On Sep 20, 2017, at 20:54, Nick Coghlan <ncogh...@gmail.com> wrote:
> 
> On 21 September 2017 at 07:27, Victor Stinner <victor.stin...@gmail.com> 
> wrote:
>> Hi,
>> 
>> Before the GitHub era, in the old "Mercurial era", the unwritten rule
>> was to not merge a patch written by a developer who has the commit
>> bit, to not "steal" his/her work. The old workflow (patches attached
>> to the bug tracker) didn't allow to easily keep the author.
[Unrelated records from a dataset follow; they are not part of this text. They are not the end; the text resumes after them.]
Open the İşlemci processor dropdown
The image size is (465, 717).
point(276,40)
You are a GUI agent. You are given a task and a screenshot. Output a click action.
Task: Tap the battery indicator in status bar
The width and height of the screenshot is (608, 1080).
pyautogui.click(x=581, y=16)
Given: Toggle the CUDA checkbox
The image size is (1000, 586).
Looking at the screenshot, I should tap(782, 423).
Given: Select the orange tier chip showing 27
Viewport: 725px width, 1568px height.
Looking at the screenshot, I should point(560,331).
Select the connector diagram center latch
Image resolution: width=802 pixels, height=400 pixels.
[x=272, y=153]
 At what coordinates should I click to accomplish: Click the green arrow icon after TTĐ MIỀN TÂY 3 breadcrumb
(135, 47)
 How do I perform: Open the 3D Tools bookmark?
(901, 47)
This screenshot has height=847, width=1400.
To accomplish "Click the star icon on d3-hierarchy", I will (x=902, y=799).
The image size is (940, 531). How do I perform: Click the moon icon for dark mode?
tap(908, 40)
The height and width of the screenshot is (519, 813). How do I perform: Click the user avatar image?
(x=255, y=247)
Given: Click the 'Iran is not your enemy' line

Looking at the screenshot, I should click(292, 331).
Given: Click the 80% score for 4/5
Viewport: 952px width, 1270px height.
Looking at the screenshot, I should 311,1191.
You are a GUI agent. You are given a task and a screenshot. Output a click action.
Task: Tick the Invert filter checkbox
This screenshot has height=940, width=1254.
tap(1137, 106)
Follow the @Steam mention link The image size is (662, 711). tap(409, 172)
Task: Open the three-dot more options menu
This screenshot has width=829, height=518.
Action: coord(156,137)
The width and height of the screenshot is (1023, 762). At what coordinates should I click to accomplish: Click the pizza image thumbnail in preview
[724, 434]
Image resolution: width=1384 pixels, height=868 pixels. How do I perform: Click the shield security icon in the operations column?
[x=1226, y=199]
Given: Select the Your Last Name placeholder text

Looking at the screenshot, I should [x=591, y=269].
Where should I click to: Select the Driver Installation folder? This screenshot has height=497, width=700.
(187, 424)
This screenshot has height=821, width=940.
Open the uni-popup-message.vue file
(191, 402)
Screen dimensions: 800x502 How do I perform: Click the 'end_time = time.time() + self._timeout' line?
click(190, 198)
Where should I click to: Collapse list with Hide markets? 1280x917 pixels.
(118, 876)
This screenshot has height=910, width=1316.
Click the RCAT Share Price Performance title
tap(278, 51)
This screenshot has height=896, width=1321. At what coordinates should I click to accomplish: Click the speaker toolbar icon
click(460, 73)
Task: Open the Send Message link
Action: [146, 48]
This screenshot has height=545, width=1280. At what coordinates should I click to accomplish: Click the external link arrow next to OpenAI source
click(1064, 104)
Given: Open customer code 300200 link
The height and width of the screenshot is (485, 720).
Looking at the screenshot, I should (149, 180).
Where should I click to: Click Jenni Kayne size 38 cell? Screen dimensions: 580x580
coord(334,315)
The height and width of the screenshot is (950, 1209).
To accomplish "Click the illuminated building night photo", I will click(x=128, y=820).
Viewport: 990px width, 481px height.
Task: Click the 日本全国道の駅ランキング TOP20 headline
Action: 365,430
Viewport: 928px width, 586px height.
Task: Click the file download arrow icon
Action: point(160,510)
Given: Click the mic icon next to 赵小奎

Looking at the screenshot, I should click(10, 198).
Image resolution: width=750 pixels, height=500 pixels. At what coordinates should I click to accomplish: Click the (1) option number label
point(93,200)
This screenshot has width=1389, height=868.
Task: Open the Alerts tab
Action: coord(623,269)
You had to
>> find the author email and full name and specify it manually.
> 
> I'll typically still just leave an "Approve" review rather than
> merging directly, unless it's a PR for an issue I filed, or I'm
> working on a separate change that would end up conflicting with their
> PR if I left theirs open.

In general, I like the unwritten rule.  There’s something very satisfying about 
finally hitting the merge button, and as Nick points out, you may want to do 
some final tweaks.  I’ll usually just leave the Approve review too, and let the 
submitter/committer do the final merge.

That said, there are times when it’s useful to do the merge for them.  If it 
was my PR, I might leave a note in the PR asking for a merge if I know I won’t 
get to it soon (maybe I’m going on vacation), or if as Nick says, it needs to 
get merged soon so as to avoid conflicts or blocking other people’s progress.  
I’d still like it to mostly come from the original submitter.